De repente un día en plena desesperación, conocí a Víctor Sánchez. Su mensaje me llegó muy adentro. Compartía plenamente su frustración y sin pensármelo dos veces, puse todo mi esfuerzo en apoyar una causa que consideré más que justa. Creamos un equipo de trabajo y con toda nuestra buena intención, nos pusimos manos a la obra.

A partir de ese momento, sabéis todo el esfuerzo que hemos hecho para intentar obtener una respuesta sensata por parte de las instituciones a nuestro grito de ayuda, pero no ha sido así, nunca tuvimos respuesta, y ya sabéis todos cual ha sido el resultado final.

Pero a pesar de todo, me siento feliz de haber sentido todo el cariño de la gente de mi entorno mas cercano, también de otros que en alguna ocasión tuve el placer de tenerles como clientes, también viejos amigos de muchos años que no dudaron ni un segundo en apoyarme y darme el valor necesario, para que con todas mis fuerzas, pudiera ponerme enfrente del gran poder para pedirles que por favor nos ayudaran.

Pero ha sido un sueño, un espejismo fulminado de raíz y destruido sin miramientos por el poder absoluto, que ha desplegado toda su artillería para fulminarnos sin compasión.

Nos han fusilado a multas, unas multas que marcan un antes y un después en nuestras vidas, pero lo peor ha sido que han sacado su lado más ruin; amenazas, acoso, incluso nos seguían con coches y nos insultaban, se cebaban a través de los medios de comunicación, por redes sociales. Ha sido durísimo, y cuando llegamos al punto que personas a las que hay que escuchar nos dicen que paremos sí o sí, que van a por nosotros…pues ya os podéis imaginar.

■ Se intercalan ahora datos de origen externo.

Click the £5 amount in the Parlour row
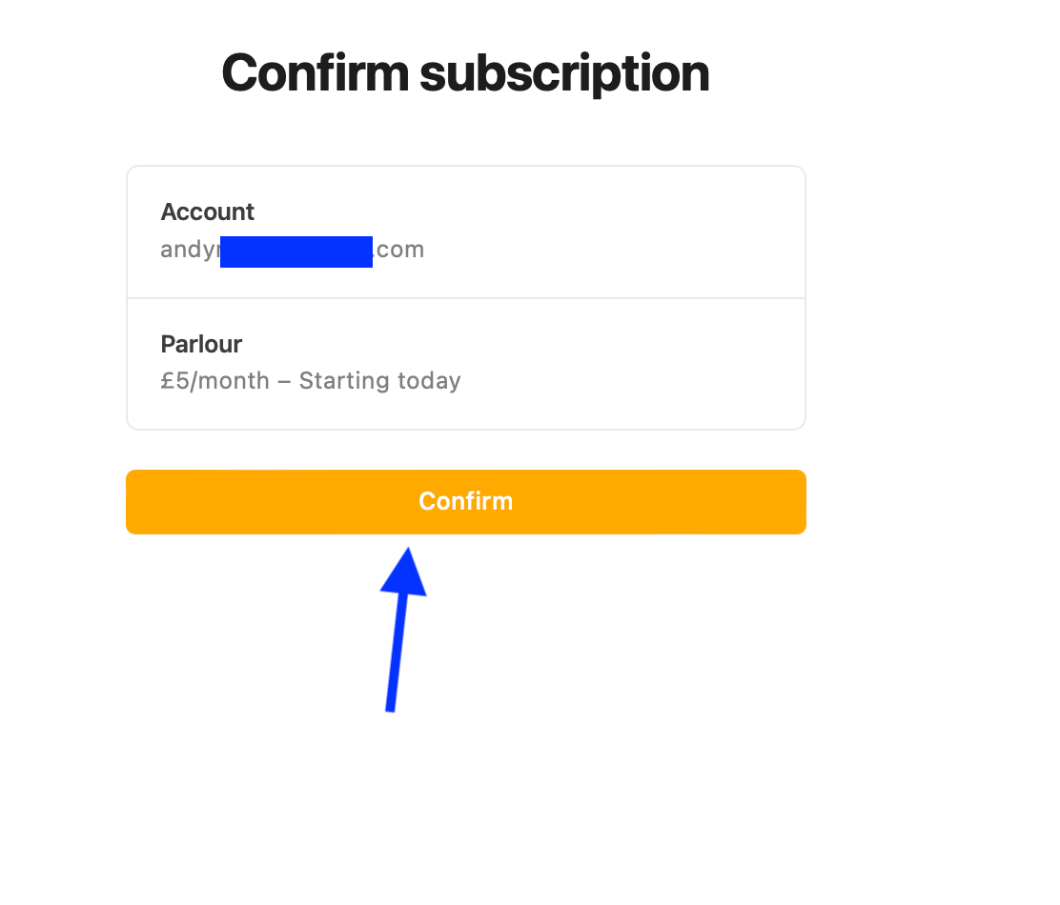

No os negaré que me invade un profundo pesar.

Me acuerdo de esos días cuando teníamos abierto. Ahora es diferente, ahora al terminar el día y al cerrar las puertas del restaurante, ves que no hay nada en la caja, retiro la mesa con los folletos de la comida para llevar que impide la entrada, me siento casi a oscuras, silencio sepulcral, añorando aquel barullo tan característico de la gente disfrutando y pasándolo bien, eso ya pasó.

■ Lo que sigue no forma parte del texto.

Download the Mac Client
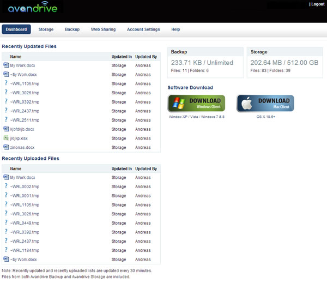 (265, 103)
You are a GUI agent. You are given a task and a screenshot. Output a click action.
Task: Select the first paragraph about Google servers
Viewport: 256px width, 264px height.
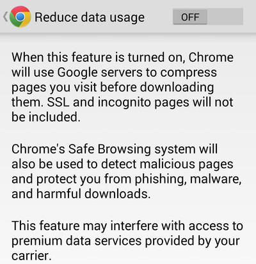(x=122, y=87)
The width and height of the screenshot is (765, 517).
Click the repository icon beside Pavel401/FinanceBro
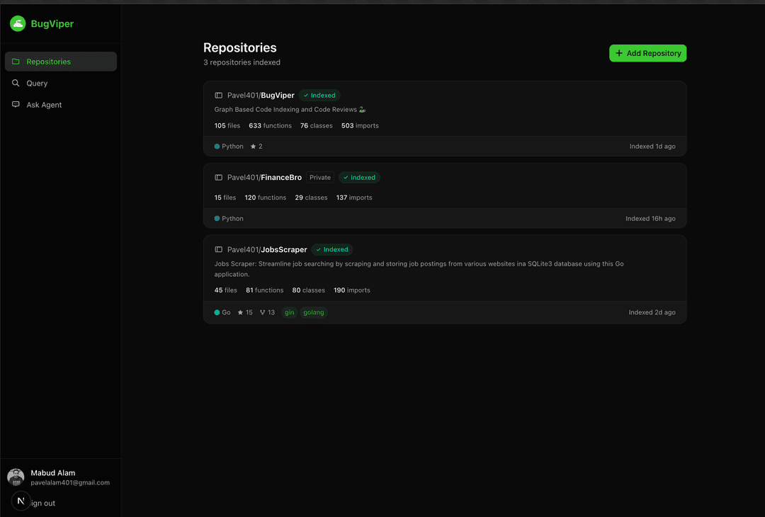click(217, 177)
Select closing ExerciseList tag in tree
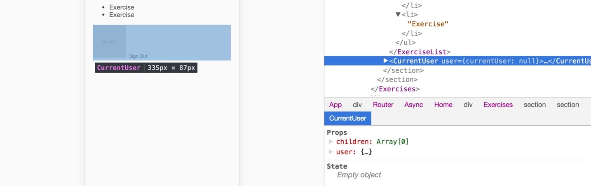 (x=420, y=52)
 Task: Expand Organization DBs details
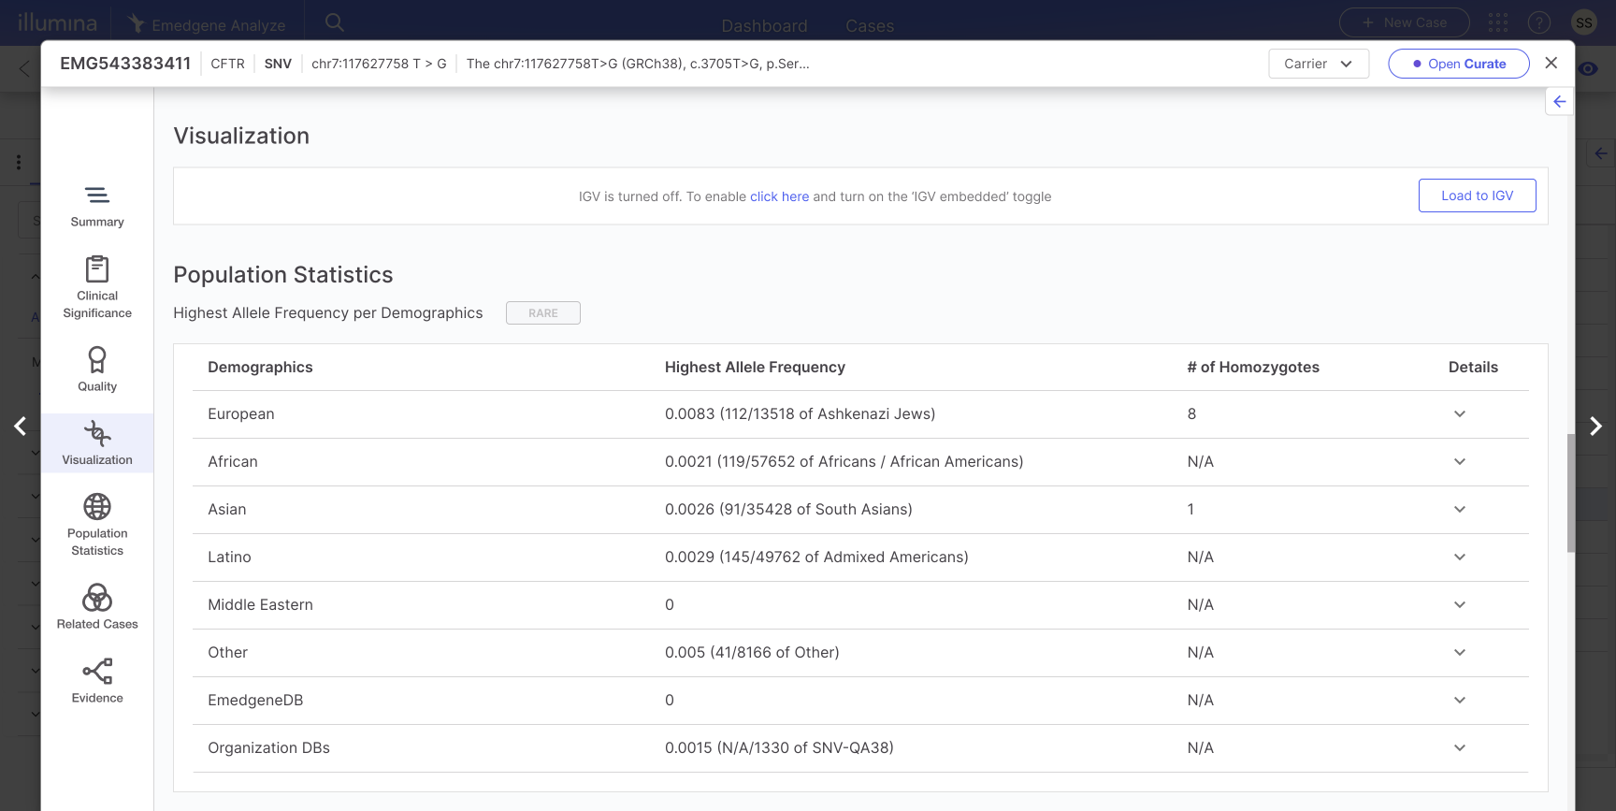[x=1459, y=748]
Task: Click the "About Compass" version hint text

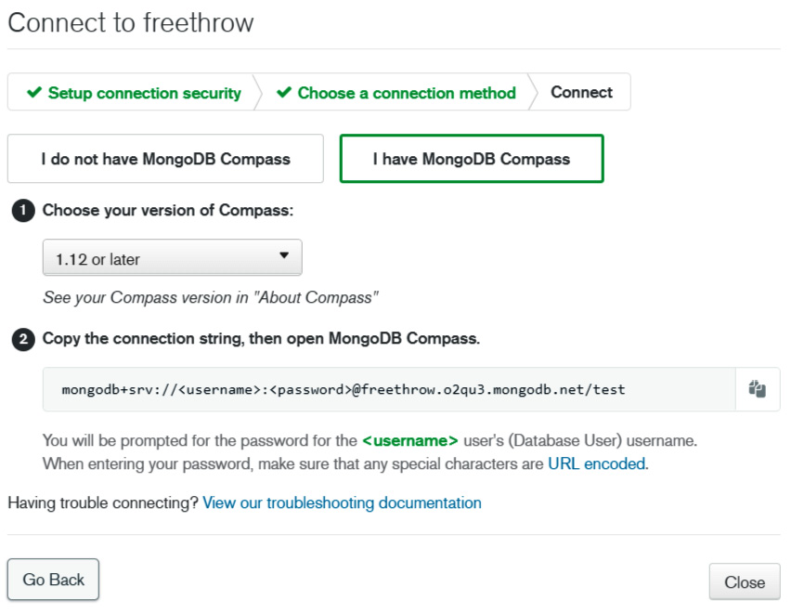Action: point(210,298)
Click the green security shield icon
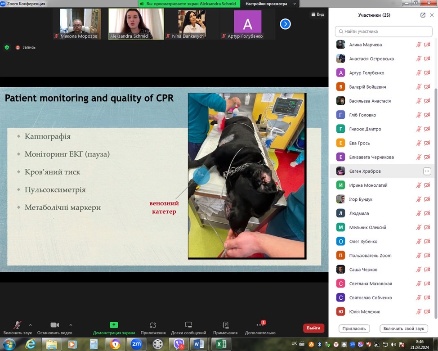This screenshot has width=438, height=351. pos(7,47)
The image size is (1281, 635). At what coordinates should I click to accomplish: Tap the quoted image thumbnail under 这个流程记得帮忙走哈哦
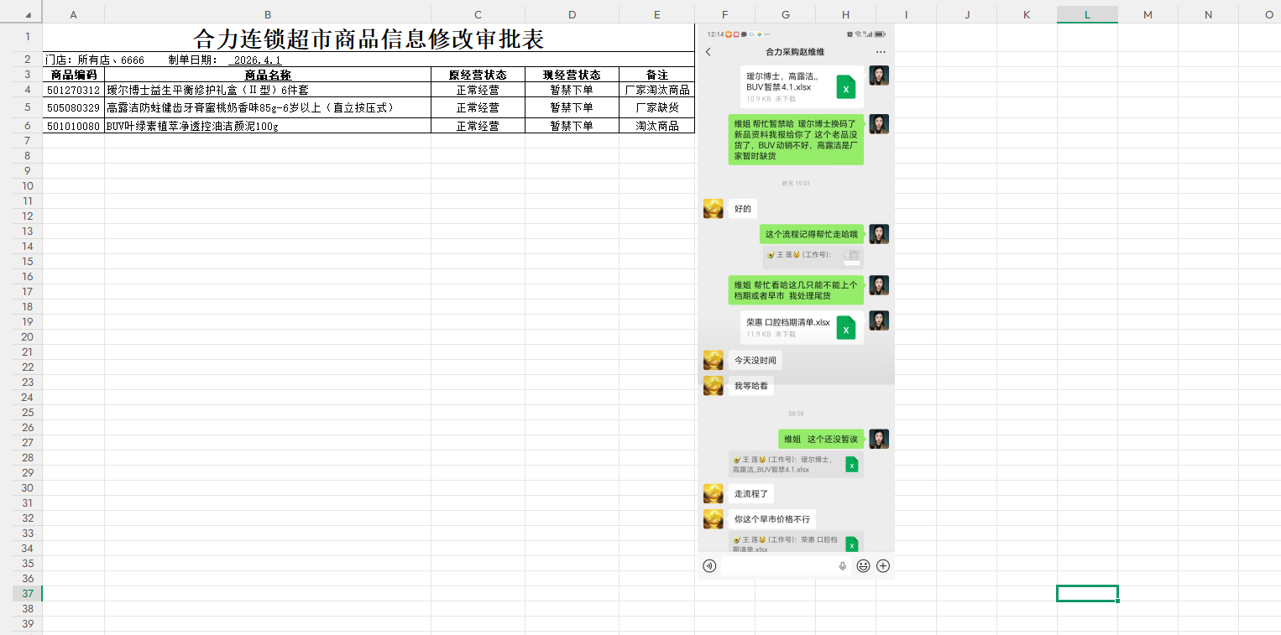pos(851,256)
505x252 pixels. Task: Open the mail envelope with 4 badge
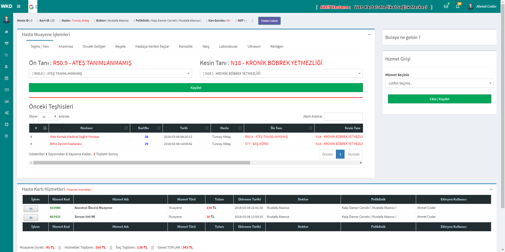pos(446,6)
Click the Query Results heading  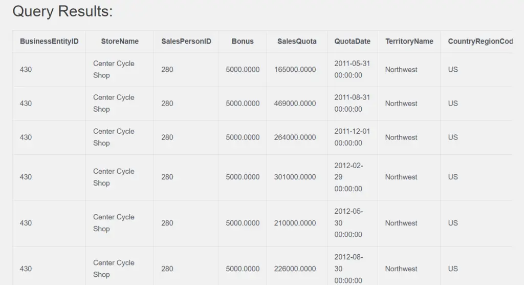(x=62, y=11)
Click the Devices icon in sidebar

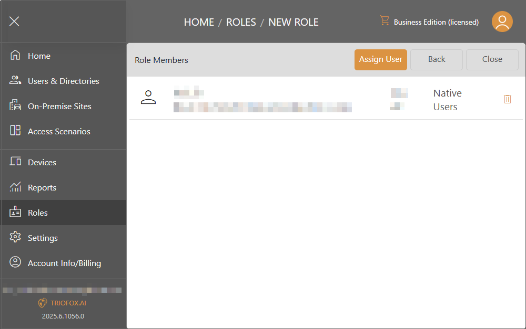(15, 161)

He sacado muchas conclusiones, he aprendido mucho. Sé quién ha estado a mi lado, muchos me habéis sorprendido, otros me han defraudado, pero al final, el poder absoluto ha fulminado este movimiento de raíz y lo ha destruido sin miramientos, acabando con la poca ilusión que nos quedaba a mis compañeros y a mi.

No todo lo hemos hecho bien y ese ha sido nuestro talón de Aquiles. No hemos perdido, creo que, ingenuamente, les hemos dejado ganar al no haber hecho las cosas bien al 100%. Son esos errores que humildemente asumo, los que en parte me hacen escribir esta publicación y así pueda públicamente pedir disculpas a los que se hayan podido sentir afectados.

Gracias a todos por estar a mi lado… los que me conocéis bien, sabéis que me ha costado mucho escribir esto, y de paso, a todos los que me han increpado, insultado y amenazado, BON PROFIT!!